The transfer of RNA’s A, U, C, and G sequences to protein’s twenty letters of amino acids is an irreversible process; once that information is decoded, it cannot be “untranslated”. From an information theory perspective, one of the reasons for this unallowable transmission is because multiple RNA sequences can code for a single amino acid in a protein. For example, GGA, GGU, GGC, and GGG all encode the amino acid glycine. If given a glycine in an amino acid sequence, how is one to “untranslate” it to the RNA sequence? Was the glycine encoded by a GGG or a GGA? This characteristic where multiple RNA sequences can be translated into a single amino acid is known as codon degeneracy.
Crick FHC. On Protein Synthesis. (1958) Symposium of the Society of Experimental Biology, 12:139-163.
The first published use of the term “the central dogma” that I could find.
Crick FHC. Ideas on Protein Synthesis. (1956) Personal draft.

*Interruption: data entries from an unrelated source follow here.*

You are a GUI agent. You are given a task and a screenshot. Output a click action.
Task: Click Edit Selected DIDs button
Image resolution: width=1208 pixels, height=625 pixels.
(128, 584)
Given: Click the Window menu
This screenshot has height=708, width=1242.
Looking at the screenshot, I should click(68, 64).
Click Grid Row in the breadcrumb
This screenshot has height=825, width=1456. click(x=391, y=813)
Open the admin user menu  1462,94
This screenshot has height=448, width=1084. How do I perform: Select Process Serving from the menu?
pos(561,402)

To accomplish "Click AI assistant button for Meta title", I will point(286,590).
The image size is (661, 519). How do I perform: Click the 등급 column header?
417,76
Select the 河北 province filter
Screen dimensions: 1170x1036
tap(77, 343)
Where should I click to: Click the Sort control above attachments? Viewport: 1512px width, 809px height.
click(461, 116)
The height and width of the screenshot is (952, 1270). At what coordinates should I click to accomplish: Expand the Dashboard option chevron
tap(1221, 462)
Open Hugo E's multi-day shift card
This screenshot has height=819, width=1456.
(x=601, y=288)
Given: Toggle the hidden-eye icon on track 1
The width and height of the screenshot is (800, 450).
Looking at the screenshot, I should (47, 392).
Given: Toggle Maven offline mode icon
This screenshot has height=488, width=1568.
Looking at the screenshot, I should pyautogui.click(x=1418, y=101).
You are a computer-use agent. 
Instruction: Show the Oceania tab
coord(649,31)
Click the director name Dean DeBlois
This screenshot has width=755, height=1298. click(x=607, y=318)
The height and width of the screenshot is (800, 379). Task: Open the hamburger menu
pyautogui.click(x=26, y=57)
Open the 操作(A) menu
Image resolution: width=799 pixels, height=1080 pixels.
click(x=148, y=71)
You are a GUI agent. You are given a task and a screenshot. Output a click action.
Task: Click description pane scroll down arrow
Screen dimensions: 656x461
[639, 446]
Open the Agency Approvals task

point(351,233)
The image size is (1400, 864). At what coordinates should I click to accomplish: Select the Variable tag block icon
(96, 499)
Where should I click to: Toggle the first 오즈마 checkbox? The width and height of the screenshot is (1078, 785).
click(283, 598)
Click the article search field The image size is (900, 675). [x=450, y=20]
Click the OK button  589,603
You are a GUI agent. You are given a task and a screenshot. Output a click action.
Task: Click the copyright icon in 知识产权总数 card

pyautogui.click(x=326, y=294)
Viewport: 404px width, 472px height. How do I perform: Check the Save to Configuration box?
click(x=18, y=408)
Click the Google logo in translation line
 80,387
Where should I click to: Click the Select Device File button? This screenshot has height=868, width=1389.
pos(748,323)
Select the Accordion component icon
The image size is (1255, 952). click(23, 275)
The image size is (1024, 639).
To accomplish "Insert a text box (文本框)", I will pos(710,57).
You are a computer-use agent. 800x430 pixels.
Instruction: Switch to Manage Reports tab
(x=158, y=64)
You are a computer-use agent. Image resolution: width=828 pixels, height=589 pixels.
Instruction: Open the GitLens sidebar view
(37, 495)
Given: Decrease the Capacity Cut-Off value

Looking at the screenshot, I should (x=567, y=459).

I found this manuscript here. It is almost beautiful in its sloppy excitement.
Central Dogma Reversed. (1970) Nature News and Views, 226:1998-1999.
Crick’s dissenters find “exceptions” to the central dogma. Note that this article was published anonymously - drama!
Crick FHC. The Central Dogma of Molecular Biology. (1958) Nature, 227:561-563.
Crick’s sharp response to the naysayers. Note that this was published in the very next issue of Nature - more drama!
Shapiro, JA. Revisiting the Central Dogma in the 21st Century. (2009) Natural Genetic Engineering and Natural Genome, 1178: 6-28.
A comprehensive and modern perspective on the central dogma – a very good read for the thorough.
Crick FHC. What Mad Pursuit: A Personal View of Scientific Discovery. Basic Books Publishing (1990).